Perhaps the most important part of this contest-that-will-never-happen would be its truly long-term nature. No results would be published quarterly or annually. So no one would feel pressure to pick up performance because he's lagging, or to avoid a troubled sector because it might hurt that year's ranking. Managers wouldn't be distracted by the content of competitors' portfolios, either, because they wouldn't see them. They would just make decisions based on their best judgment, and in 10 or 20 years we'd see the results.
Fund Managers Gone Wild?
You might think I'm saying, hey, let these gunslingers loose. Let them show us what they can do with the rapid trading and crazy allocation shifts that their staid bosses currently prohibit. But that's not the point at all.
A slice of managers would no doubt use the freedom from constraints to indulge their hedge-fund-superstar fantasies. Good for them. But others would almost certainly go in the opposite direction. Freed from close supervision and second-guessing, they might become less-active than they are now. For example, some managers might assemble a small portfolio of dominant companies and just sit on it for years. Others might raise a big cash cushion whenever a rally runs too far for their tastes.
Meanwhile, if managers don't like stocks in a particular sector, they could avoid all of them, rather than thinking they need to own a few to avoid straying too far from the index weighting.
In the end, we would see which managers were the more talented long-term investors--a separate issue from whether or not a particular fund they happen to be running is an appealing choice.
The Point of Pretend
If you are as interested in investing as most of our readers are, the very idea of this contest will be intriguing. But since it won't happen, what's the point of bringing it up? Because putting things in this perspective highlights just how restricted many managers are--by their funds' mandates, by their supervisors, by the endless short-term performance scoreboards and the pressures those create.

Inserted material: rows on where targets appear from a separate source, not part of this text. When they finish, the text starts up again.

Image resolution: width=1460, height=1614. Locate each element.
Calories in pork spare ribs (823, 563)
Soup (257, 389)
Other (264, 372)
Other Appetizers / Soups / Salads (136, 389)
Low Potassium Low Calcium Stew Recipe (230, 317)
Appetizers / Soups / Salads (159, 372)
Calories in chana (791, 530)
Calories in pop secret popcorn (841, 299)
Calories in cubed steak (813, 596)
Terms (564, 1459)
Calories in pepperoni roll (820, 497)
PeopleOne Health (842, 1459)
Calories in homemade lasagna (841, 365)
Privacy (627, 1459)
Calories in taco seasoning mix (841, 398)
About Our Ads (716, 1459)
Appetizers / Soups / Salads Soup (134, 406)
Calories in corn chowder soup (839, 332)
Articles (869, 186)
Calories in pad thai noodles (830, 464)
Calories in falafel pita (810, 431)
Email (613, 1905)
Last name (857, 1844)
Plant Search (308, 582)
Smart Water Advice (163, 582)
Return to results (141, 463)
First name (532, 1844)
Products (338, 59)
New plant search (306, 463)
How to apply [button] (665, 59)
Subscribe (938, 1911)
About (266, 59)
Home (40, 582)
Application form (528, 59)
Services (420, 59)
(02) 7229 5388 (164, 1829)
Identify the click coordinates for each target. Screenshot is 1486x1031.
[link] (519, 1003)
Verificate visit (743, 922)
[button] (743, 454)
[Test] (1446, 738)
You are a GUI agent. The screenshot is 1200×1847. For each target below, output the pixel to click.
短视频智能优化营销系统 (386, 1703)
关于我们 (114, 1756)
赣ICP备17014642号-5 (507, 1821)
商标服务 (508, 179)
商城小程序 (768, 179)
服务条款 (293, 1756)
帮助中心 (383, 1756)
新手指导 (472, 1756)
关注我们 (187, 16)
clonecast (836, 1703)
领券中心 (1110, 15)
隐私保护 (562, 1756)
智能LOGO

It also helps illuminate a point not always recognized. When Morningstar fund analysts evaluate a fund, we evaluate the entire fund--its structure, its costs, its family, as well as its manager. With rare exceptions, we are not delivering a judgment purely on the manager's ability as a investor. We evaluate the fund as a whole package, for that's the choice available to the average investor.
Perhaps this exercise also will induce some of you to reconsider your commitment--if you have one--to funds with overly restrictive mandates. Yes, you might feel the need to exert a lot of control over your asset allocation. That's understandable. Even so, you could consider owning one or two managers with more leeway to follow their instincts. Not necessarily an extreme do-anything fund, either--just one that's not as hemmed in by restrictions as many are today.
Canny, patient managers will use that freedom to their advantage. Stick with them for the long run and make it work to your advantage, as well.
Gregg Wolper is a senior analyst with Morningstar.